Soprattutto, però, esso innesca un cortocircuito temporale col resto degli eventi narrati, giacché questi ultimi si dipanano secondo un’apparente struttura cronologica rigorosa, nella quale ogni vicenda segue quella precedente senza soluzione di continuità e in assenza di segni extradiegetici di marcatura di ciascun capitolo. The Way In, invece, rimanda al punto di partenza, indicando che tutto il film è in loop (una specie di gigantesca GIF di un’ora e mezza) e che la temporalità nella Zona-Purgatorio è circolare.

Southbound risulta costituito peculiarmente da ritorni e reiterazioni di sentimenti, di elementi tematici e narrativi di raccordo, di ammiccamenti cinefili, mentre il paesaggio desolato funge da catalizzatore delle paure dei personaggi e da detonatore dell’evolversi degli eventi; il tutto, senza il ricorso a un episodio-cornice, al contrario di ciò che accade invece di frequente – ma non sempre – in produzioni di questo tipo.
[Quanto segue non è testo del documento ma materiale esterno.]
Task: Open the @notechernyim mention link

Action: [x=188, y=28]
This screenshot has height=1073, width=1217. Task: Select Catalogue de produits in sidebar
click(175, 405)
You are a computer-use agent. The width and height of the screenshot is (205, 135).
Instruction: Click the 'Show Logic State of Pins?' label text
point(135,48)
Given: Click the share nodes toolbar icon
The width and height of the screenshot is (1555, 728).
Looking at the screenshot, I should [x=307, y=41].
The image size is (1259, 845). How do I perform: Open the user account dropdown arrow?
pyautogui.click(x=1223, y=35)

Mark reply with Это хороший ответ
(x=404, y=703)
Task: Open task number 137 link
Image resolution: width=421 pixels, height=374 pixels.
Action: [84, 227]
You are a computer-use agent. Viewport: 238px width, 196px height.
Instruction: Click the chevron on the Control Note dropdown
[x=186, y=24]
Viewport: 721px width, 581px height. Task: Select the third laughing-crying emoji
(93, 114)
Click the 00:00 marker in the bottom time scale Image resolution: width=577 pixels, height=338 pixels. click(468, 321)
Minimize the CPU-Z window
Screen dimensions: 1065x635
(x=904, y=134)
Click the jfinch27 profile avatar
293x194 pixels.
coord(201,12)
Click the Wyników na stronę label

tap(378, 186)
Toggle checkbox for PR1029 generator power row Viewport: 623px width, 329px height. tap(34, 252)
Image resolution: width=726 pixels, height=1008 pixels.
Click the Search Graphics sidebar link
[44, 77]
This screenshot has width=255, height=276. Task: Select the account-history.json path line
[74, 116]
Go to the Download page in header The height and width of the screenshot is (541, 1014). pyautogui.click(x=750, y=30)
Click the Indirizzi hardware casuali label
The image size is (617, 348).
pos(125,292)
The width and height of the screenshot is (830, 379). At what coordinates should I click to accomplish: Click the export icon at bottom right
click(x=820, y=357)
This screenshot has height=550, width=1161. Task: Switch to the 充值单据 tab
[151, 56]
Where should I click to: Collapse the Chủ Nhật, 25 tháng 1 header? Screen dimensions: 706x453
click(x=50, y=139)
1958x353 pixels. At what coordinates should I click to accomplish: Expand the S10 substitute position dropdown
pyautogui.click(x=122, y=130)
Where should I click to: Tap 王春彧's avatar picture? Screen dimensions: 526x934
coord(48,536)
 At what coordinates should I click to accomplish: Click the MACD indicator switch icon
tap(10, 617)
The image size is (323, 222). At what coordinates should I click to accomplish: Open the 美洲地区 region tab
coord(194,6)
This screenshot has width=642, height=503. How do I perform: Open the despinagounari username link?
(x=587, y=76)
Il movente delle azioni dei protagonisti, o delle impasse in cui si trovano gettati, è costantemente il senso di colpa, per una mancanza legata al passato o, come nel caso del terzo episodio, al presente: questo tipo di fil rouge allude alla condizione di anime perse dei personaggi, vaganti nel territorio senza via di fuga del rimorso. Il vagare, specie in un film americano, non può che configurarsi come viaggio nelle accidentate regioni che costituiscono ad un tempo il paesaggio fisico e mentale della Grande Nazione: ogni storia comincia in un mezzo di trasporto, o nelle sue vicinanze, ed è marcata dallo spostamento dei personaggi verso più o meno misteriose destinazioni. La ghignante voce off di un DJ radiofonico (fornita dall’onnipresente folletto Larry Fessenden, qui in versione esclusivamente acustica) è la persistente compagna di viaggio dei viaggiatori dispersi e scandisce l’inizio dei primi tre episodi, la metà del quarto, la metà e la fine del quinto (che poi è il ritorno circolare dell’inizio), con la voce del DJ a fungere da traghettatore acusmatico dal regno dei vivi a quello delle anime sospese, oltre che da coro delle vicende narrate. La funzione di coro – ancora più fortemente simbolico, in questo caso – è ricoperta anche dalle immagini ricorrenti a più riprese di Carnival of Souls di Herk Harvey, trasmesso da vari schermi diegetici all’interno dei racconti; è l’indizio più chiaro per venire a capo dell’architettura tematica di Southbound: quello che lo spettatore sta fissando è un “carnevale delle anime”, una danza macabra, una pantomima grottesca; osservando panoramicamente l’insieme, si presenta un affresco maledetto della condizione in cui gli spiriti senza pace sono costretti a errare per l’eternità o, forse, solo per il tempo che rimane loro prima di precipitare ulteriormente. Southbound (“diretto a sud”), già dal titolo, rimanda quindi a una destinazione metaforica, che non si configura come un generico meridione, bensì indica lo spostarsi verso territori inferi, di cui la Zona altro non è che l’anticamera.